[TASK INSTRUCTIONS]
Find and copy each line in the material below where the string "refresh" occurs.

[EXERCISE INPUT]
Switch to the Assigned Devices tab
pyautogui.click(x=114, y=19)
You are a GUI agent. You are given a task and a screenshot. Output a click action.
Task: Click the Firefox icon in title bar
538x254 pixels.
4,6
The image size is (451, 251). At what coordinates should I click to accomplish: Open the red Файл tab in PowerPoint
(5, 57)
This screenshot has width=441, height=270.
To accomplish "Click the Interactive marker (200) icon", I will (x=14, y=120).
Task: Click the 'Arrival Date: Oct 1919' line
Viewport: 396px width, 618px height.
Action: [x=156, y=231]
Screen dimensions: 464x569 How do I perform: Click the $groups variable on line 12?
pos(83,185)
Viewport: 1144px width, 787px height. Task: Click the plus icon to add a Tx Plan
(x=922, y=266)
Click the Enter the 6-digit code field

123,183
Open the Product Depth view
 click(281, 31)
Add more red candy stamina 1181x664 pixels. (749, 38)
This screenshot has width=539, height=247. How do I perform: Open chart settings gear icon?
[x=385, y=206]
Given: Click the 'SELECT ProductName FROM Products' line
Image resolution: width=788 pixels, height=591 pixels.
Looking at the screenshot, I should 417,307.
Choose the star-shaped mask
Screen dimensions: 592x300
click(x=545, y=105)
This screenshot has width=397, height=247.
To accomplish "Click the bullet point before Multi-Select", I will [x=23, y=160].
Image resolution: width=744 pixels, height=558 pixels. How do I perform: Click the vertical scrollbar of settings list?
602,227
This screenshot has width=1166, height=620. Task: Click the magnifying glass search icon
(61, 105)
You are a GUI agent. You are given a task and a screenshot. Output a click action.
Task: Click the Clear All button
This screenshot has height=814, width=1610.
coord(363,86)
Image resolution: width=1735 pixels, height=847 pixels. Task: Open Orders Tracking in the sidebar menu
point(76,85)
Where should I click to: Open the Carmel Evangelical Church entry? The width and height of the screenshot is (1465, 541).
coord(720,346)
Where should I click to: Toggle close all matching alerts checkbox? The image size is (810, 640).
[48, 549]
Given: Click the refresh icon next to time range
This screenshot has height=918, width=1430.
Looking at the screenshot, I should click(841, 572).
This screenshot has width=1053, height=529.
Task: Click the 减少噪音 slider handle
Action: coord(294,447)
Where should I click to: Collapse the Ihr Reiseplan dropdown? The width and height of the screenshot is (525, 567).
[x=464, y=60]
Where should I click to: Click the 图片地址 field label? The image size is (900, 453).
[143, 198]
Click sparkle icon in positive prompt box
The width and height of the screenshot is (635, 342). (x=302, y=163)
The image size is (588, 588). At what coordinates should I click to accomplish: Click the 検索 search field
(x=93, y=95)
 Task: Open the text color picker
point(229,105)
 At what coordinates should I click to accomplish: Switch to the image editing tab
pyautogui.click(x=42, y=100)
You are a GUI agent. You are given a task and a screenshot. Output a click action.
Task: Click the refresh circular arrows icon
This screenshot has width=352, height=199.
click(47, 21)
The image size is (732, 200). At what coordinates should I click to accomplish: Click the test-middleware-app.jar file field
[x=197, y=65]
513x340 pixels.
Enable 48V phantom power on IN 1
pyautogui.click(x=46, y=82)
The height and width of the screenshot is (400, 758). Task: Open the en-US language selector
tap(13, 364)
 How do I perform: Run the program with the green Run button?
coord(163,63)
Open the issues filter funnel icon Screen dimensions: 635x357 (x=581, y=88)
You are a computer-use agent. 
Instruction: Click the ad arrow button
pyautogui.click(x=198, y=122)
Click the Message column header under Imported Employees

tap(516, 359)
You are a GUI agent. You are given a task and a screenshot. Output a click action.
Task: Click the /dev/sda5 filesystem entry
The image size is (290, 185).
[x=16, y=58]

[TASK RESULT]
Given: Click the refresh icon next to time range
Task: Click the refresh circular arrows icon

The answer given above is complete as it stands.